Subject: Re: Single user mode: ed(1) or bust
To: None <firstname.lastname@example.org>
From: Lasse =?ISO-8859-1?Q?Hiller=F8e?= Petersen <email@example.com>
Date: 05/05/2007 08:58:49
I would like to join the choir of ed-ucated ed users. Ed and it's brother
ex (slightly more powerful) are easy to use - just think vi with your
eyes closed - and also very handy in scripts etc.
Jeremy C. Reed wrote:
>> Moving right along, what do *other* knowledgeable NetBSD users to edit
>> in single user mode?
>echo, cut, sed, mv, cp, cat, grep :)
Yes, but you forgot one important tool: sh :-)
I have sometimes found myself in a position where I could not start any
new processes, or for other reasons unable to use ed, or much else for
that matter. For those situations it is good to know a few tricks, and I
am sure many of you know more of them than I do.
Poor man's ls:
Poor man's cat:
while read l ; do echo $l ; done <filein >fileout
I guess you must use a shell that doesn't spawn subshells for loops (I
think POSIX actually allows that?), but in practice, /bin/sh, /bin/ksh
and bash seem to be just fine.
In the situation where these things are necessary, it is also great to
know that kill is a builtin of most shells, but how do you find a process
to kill without being able to start ps? Well, if you are lucky you run
some stuff that records pids to /var/run, so that's a good place to look.

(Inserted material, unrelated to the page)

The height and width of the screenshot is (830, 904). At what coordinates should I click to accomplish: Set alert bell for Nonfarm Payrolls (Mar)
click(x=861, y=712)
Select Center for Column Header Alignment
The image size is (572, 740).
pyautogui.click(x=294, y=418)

Killing all Apache httpd processes on a stressed webserver just might do
some good. (BTW, it seems that /bin/sh has kill as a built-in, but the
manpage doesn't seem to mention it? Should I file a bug?)
Now, what is a good candidate for poor man's ed?
Of course, poor man's cat can be used to read from the console, and that's
what I have used so far, retyping rather than really editing - but I am
curious whether anyone has bothered to figure out a way to use only shell
(and only a single process) to fix a few lines in an existing file?
I prefer knowing just these tricks, including ed, rather than relying on
"preparations", such as the /root/.termcap suggested by Joerg Niendorf. In
my opinion, the situations where you need it are rare enough, that it's not
worth the bother, and chances are, when you do need it, Murphy will ensure
that you'll need it on a system which you hadn't prepared anyway.